In this fascinating WWI centenary e-publication, rugby historian Clive Akers explores the impact that hostilities had on New Zealand's pre-war signature sport and its sportspeople. Stories of how the lives, loves and communities of XV rugby players and a pioneering female coach were forever changed by war are vividly retold, illustrating the breadth of wartime experiences common to all New Zealanders.

Researched with meticulous care and compassion, Akers introduces us to a feisty Irish-Catholic headmistress who coached her Taranaki schoolboy team; three pre-war All Blacks and three post-war All Blacks; a heroic schoolboy rugby player-cum-soldier and a rugby-mad military defaulter; a clutch of keen rugby players who served in the Royal Navy, Royal Air Force and NZ Tunnelling Company; three NZ Maori players and a highly decorated VC winner who had a stellar pre-war provincial rugby career - their love of rugby the thread binding them all together.

Drawn from across New Zealand, these real-life characters range from university-educated professionals to labourers, from landed gentry to those who had difficult upbringings. Some fought and survived several years of service while others died within days of entering the battlefield. Some returned home only to have their war wounds, or illness, drastically shorten their lives.

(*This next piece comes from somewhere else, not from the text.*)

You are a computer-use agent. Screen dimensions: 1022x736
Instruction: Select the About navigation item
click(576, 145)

Offering a unique perspective on the 'long shadow' that WWI still casts across our nation, Balls, Bullets & Boots also features stories on the lives of the 13 pre-war All Blacks who died fighting for their country and a host of never-before-seen statistics on rugby players and their war connections. With over 100,000 New Zealand men serving overseas during the war, Akers estimates an astonishing 20,000 to 30,000 of them were either active or retired rugby players or officials at the time of enlistment.

A must-read for sports history buffs, lovers of the oval ball code and military enthusiasts alike, Balls, Bullets & Boots tells how rugby was a welcome distraction from the ravages of war. Played in the military camps of Egypt, England and France where soldiers trained and rested, success on foreign rugby fields boosted morale. Rugby was a potent symbol of the home that soldiers hoped to return to when their time on the battlefield was done.

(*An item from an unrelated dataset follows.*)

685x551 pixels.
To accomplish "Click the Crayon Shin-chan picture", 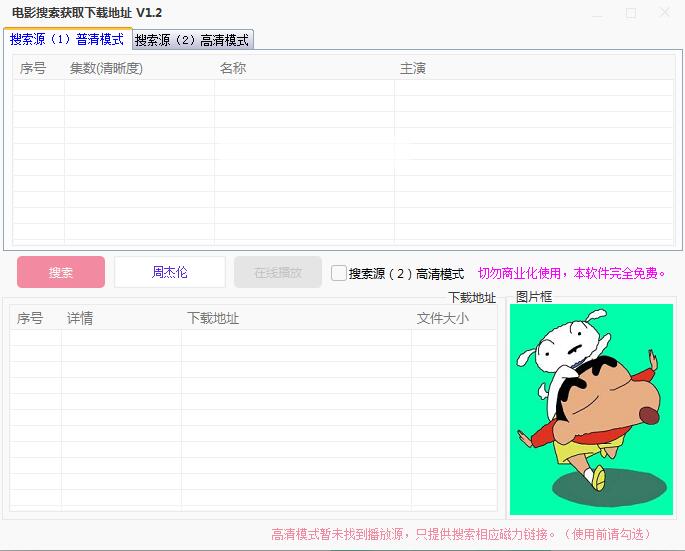I will coord(591,409).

One of New Zealand's foremost sports historians, author Clive Akers' life-long passion for rugby has seen him involved with the New Zealand Rugby Museum since 1975 (six years after it was launched). Akers has shaped up its public offerings in a host of capacities (from curator, to manager, to trust chair) and in 2012 he was honoured with life membership of the museum society.

Since 1994 he has co-edited a New Zealand sporting institution, the Rugby Almanack, thought to be the oldest (and finest) publication of its type in the world. He has penned histories on the Manawatu Rugby Union (1986 and 2011) along with the Horowhenua Rugby Union, In Jacob's Shadow, in 1993. With Don Knox he published Gumboots and Mouthguards in 2003, a 127-year history of rugby in the Manawatu rural district Te Kawau. In 2008 he published Monro, a biography on the founding father of rugby in New Zealand Charles Monro.